(Exercise set):
a) List the three subheadings that appear under the top header of the page on machine learning and AI below.
b) Using the page on machine learning and AI below, explain why it says a better understanding of how AI techniques can be applied is needed.

(Extract):
Machine learning and AI
Over the past years I have been exploring how machine learning and AI can be leveraged for materials synthesis and microelectronics.
Evaluating the potential of AI for materials synthesis and manufacturing
Given the wealth of techniques currently available, from traditional machine learning approaches to reasoning large language models, we need to develop a better understanding of how these can be applied to accelerate both process optimization and materials synthesis.
Integrating AI agents with thin film deposition tools
From an experimental standpoint, I am very interested in understanding how to integrate various flavors of AI models with thin film growth techniques and in-situ characterization techniques. My technique of choice so far has been atomic layer deposition, where we have the ability to design custom software to bridge the gap between AI agents built on top of reasoning language models, and the hardware used to control ALD processes.
Exploring how to use AI in conjunction with metrology tools
Can we make the most of the information provided by metrology tools currently used in areas such as semiconductor industry? How much information can we extract from the data that we acquire as part of existing characterization workflows? The use of metrology tools during synthesis and manufacturing is ubiquitous in industry. New methodoloigies can provide information not just about how the current process is doing, but predict how it will perform in different conditions.

(Saved entries)
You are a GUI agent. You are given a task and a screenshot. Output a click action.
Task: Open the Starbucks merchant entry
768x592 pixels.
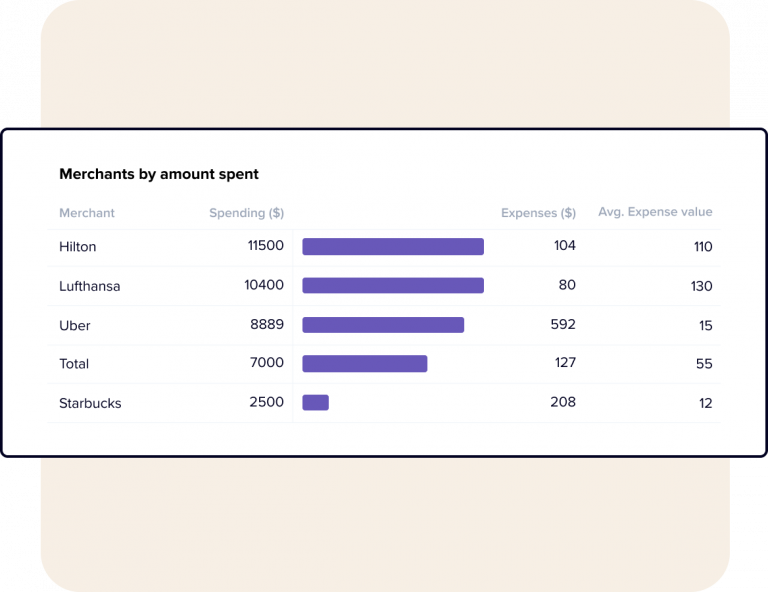point(90,403)
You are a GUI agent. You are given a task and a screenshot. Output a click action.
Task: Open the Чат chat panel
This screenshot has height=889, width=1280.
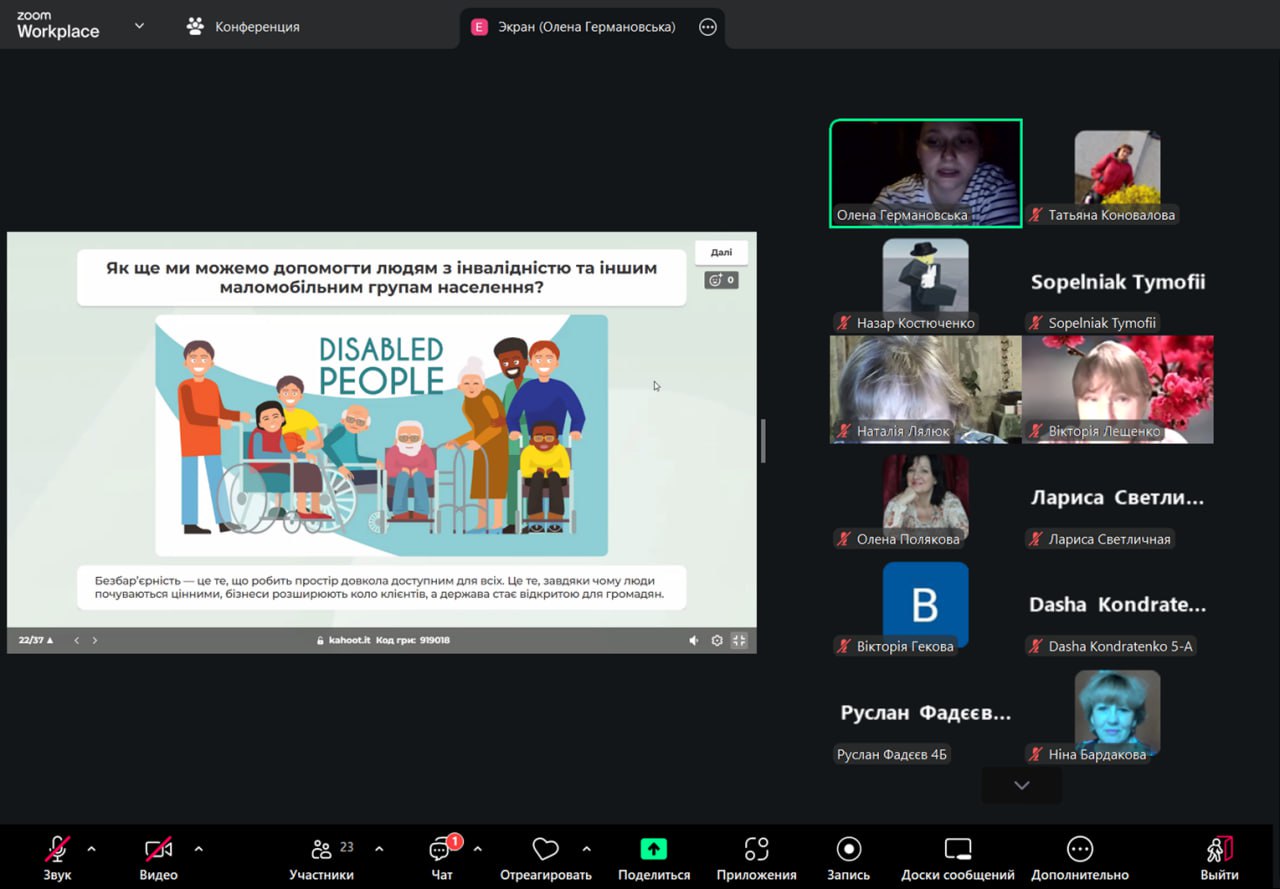click(441, 850)
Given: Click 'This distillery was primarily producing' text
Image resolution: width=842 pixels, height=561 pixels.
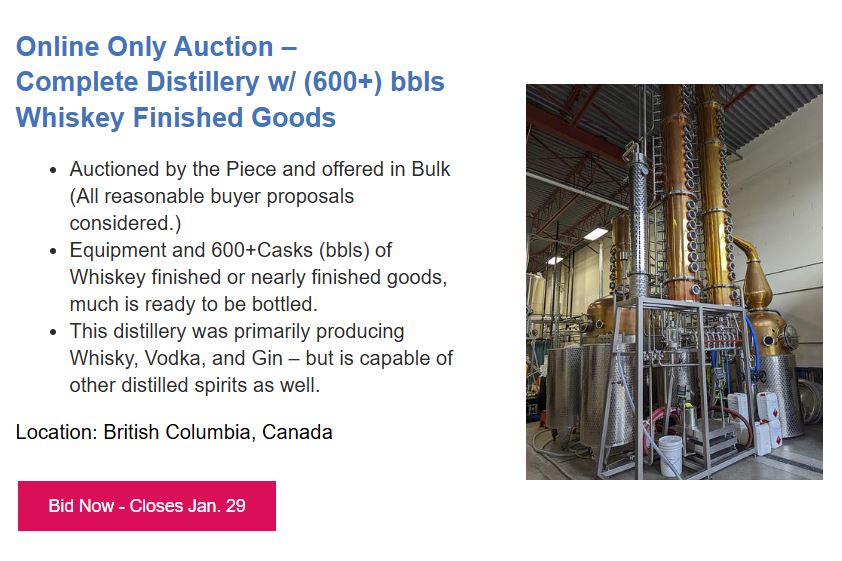Looking at the screenshot, I should 237,331.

(Responses by item number):
a)
Evaluating the potential of AI for materials synthesis and manufacturing
Integrating AI agents with thin film deposition tools
Exploring how to use AI in conjunction with metrology tools

b) A wealth of techniques is currently available, from traditional machine learning approaches to reasoning large language models. A better understanding is needed of how these can be applied to accelerate both process optimization and materials synthesis.